On February 26 Amnesty International reported that more than 35 women had suffered violent attacks and arrest in Tehran alone since the campaign began, and that dozens of women are at risk of being punished with prison sentences.
RFE/RL Central Newsroom Senior Correspondent and editor of the award-winning Persian Letters blog Golnaz Esfandiari spoke to RFE/RL Pressroom about the significance of the protests and the courageous women behind them.
RFE/RL Pressroom: Women in Iran have protested the hijab rule before, but what stirred this most recent wave of dissent?
Golnaz Esfandiari: I think the recent protests are the continuation of years of opposition against the compulsory hijab, which violates the most basic rights of women and puts them at risk of harassment, detention, and other forms of punishment.
Pressroom: Do the protests represent a wider movement for women’s rights in Iran, or human rights or political rights more broadly?
Esfandiari: These are unprecedented acts of civil disobedience against one of the pillars and most visible symbols of the Islamic Republic. The protests have sparked a debate about the compulsory hijab, which has been a sensitive topic. These women have brought domestic and international attention to the issue of the hijab and made it harder for authorities to claim that the majority of Iranian women support the hijab rule. Even hijabi women have expressed solidarity with the women who are removing their scarves in public.

### DATA

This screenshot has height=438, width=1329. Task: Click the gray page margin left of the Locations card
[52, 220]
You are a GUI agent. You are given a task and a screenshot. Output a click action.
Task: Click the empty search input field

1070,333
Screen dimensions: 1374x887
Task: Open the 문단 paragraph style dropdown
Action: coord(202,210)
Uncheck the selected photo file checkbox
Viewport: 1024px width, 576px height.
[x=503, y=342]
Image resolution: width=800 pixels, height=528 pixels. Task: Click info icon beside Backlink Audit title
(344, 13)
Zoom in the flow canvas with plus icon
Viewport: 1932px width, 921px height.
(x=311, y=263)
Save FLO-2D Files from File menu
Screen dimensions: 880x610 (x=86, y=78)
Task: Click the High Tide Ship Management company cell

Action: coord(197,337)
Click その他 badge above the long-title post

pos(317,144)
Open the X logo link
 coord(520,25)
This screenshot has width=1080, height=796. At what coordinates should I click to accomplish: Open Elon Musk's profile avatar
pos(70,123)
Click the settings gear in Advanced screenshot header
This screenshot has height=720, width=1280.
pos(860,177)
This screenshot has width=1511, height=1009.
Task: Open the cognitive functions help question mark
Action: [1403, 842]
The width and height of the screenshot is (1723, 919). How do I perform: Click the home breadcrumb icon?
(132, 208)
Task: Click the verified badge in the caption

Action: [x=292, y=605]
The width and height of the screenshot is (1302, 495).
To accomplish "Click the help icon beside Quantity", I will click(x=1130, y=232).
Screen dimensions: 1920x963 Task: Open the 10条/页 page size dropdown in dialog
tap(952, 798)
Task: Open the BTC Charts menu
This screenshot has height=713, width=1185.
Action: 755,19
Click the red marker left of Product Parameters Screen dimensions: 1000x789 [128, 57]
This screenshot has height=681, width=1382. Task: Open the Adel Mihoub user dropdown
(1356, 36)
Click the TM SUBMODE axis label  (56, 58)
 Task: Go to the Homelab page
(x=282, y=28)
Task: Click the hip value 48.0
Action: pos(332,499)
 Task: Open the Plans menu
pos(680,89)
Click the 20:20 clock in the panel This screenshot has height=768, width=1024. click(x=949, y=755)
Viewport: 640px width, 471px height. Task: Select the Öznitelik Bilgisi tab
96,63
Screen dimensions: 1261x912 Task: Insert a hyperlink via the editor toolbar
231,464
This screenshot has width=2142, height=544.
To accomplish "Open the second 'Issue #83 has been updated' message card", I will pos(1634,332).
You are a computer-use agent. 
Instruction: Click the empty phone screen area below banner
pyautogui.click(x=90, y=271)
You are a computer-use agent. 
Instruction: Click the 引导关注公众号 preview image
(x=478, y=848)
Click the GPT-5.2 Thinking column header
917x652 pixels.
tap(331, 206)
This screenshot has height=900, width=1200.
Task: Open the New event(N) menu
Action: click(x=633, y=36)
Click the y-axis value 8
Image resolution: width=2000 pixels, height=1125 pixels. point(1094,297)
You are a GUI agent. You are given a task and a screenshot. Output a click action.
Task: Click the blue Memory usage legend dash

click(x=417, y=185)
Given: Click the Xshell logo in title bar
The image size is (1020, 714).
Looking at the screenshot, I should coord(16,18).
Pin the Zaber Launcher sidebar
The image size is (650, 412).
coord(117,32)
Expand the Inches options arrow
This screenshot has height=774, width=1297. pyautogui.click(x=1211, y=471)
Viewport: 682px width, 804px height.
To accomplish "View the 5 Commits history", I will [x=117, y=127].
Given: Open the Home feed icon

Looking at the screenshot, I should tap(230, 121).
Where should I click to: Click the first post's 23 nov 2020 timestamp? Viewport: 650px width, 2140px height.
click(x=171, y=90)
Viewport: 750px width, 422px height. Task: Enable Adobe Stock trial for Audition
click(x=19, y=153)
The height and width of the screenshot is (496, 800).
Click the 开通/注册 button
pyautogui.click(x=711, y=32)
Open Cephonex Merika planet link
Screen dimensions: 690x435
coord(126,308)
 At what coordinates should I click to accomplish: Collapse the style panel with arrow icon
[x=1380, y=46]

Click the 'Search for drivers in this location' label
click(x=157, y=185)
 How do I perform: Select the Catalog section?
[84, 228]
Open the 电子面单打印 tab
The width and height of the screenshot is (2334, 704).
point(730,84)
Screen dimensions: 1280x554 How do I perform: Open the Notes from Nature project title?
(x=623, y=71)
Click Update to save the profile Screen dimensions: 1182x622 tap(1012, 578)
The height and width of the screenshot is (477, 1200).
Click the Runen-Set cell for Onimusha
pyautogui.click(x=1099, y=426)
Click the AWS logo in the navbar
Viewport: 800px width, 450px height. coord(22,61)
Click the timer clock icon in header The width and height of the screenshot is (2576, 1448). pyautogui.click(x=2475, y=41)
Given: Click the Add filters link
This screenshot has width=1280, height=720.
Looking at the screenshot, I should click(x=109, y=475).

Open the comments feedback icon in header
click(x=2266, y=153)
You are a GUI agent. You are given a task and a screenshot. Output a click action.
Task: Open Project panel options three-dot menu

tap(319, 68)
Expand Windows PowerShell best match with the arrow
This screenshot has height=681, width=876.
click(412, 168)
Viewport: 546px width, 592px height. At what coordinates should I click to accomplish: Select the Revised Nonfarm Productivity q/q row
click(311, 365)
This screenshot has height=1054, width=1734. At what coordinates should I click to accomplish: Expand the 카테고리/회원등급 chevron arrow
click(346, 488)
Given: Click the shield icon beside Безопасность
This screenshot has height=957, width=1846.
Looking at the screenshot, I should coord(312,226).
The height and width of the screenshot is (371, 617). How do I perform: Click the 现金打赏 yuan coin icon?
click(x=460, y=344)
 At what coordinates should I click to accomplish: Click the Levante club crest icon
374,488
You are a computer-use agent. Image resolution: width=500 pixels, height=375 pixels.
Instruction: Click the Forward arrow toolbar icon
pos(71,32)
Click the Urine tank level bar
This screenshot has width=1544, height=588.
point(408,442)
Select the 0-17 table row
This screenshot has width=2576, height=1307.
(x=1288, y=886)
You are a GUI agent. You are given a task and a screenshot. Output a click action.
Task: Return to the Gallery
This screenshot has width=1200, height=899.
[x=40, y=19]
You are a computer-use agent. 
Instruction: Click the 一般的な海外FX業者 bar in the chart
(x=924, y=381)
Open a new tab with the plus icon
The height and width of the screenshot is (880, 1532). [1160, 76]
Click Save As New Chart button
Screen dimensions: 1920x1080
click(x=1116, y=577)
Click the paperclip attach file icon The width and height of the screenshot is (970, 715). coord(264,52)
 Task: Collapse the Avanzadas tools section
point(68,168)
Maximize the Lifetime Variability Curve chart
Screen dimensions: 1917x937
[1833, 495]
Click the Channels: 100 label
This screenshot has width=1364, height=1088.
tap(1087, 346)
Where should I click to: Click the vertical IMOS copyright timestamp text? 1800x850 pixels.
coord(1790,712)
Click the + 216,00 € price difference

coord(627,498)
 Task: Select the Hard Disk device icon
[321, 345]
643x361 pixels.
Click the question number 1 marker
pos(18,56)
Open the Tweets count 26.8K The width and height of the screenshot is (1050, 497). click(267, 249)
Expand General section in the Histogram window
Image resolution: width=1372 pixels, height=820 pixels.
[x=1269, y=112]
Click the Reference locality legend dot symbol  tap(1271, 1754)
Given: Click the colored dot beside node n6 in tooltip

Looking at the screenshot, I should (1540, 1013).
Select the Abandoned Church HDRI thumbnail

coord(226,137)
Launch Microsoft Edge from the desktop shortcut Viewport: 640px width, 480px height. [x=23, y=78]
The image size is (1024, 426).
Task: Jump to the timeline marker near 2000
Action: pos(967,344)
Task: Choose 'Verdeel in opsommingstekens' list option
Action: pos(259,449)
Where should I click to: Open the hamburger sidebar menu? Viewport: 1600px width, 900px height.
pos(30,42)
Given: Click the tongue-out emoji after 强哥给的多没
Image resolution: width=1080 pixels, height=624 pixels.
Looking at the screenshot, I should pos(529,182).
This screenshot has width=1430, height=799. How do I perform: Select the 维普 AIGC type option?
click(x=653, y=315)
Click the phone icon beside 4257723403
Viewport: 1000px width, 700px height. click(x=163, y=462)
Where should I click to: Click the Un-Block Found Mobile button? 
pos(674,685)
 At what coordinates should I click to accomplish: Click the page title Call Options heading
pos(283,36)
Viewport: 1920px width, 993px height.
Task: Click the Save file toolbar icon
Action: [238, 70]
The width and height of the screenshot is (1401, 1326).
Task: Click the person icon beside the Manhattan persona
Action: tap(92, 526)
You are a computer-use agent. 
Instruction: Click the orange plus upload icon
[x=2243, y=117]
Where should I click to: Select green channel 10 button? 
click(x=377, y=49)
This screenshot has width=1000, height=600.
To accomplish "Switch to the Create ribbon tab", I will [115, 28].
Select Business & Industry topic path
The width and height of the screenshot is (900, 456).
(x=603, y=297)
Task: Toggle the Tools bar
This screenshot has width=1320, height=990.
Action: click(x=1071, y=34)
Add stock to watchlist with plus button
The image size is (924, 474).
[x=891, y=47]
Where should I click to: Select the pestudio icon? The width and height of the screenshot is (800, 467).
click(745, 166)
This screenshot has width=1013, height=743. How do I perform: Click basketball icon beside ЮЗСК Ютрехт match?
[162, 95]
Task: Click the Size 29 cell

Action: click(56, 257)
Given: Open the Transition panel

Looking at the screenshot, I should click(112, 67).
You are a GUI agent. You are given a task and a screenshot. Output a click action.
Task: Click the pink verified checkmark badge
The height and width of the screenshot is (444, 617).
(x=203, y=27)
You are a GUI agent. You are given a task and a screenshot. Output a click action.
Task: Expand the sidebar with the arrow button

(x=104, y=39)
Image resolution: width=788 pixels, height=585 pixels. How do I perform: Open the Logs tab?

### WORK TO DO
1 > In the interview on Iran's hijab protests, how many women did Amnesty International report had suffered violent attacks and arrest in Tehran alone since the campaign began?
2 > From the interview on Iran's hijab protests, extract the passage starting at "RFE/RL Central Newsroom" and ending at "wave of dissent?".

### SOLUTIONS TO THE PROBLEMS
1 > More than 35

2 >
RFE/RL Central Newsroom Senior Correspondent and editor of the award-winning Persian Letters blog Golnaz Esfandiari spoke to RFE/RL Pressroom about the significance of the protests and the courageous women behind them.
RFE/RL Pressroom: Women in Iran have protested the hijab rule before, but what stirred this most recent wave of dissent?